The new American Academy of Neurology (AAN) guideline includes some 30 recommendations related to starting a disease-modifying therapy (DMT), switching therapies, or stopping treatment. The guideline, presented April 23 at the AAN annual meeting and published online simultaneously in, is the first full MS practice guideline issued by AAN since 2002, when only a handful of medications were licensed for use in MS.
The new guideline does not present a hierarchy of DMTs to start but instead weighs evidence for 21 medications or formulations, including 8 used off label, with the idea that clinicians will tailor their choices by considering patient needs, preferences, potential adverse affects, cost of medicines, comorbidities (including depression), and likelihood of adherence, among other factors addressed.
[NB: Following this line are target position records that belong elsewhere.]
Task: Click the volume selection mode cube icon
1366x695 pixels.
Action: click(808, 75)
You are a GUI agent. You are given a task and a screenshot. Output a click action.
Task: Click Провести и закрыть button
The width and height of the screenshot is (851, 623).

“It’s a dramatically different landscape of the choices clinicians have,” guideline lead author Alexander Rae-Grant, MD, of the Cleveland Clinic, said at a press conference announcing the guideline.
The guideline encourages clinicians and patients “to have a detailed discussion of the risks and benefits of different therapies,” guideline coauthor Ruth Ann Marrie, MD, PhD, of the University of Manitoba, Winnipeg, said at the press conference. “You need to have that informed ... discussion to share decision making – the guideline provides information for each provider-patient dyad to make decisions specific to that patient.”
The guideline incorporates findings from nearly 50 randomized trials, although few of these were head-to-head comparisons of therapies. The authors graded evidence for each DMT as compared with placebo or other DMTs in lowering relapse rate, taking into consideration study design and size. The guideline reflects changes to diagnostic criteria made in 2010, and a classification scheme issued in 2014 for MS subtypes, both of which have complicated the extension of clinical trial findings to some patient groups. It stresses early treatment, recommending that clinicians start DMTs in people with a single clinical demyelinating event and two or more brain lesions characteristic of MS.
Several drugs used off label in MS, including azathioprine and cladribine, were included in the evidence review, with cladribine described as a cost-effective option for patients without the resources to obtain approved agents.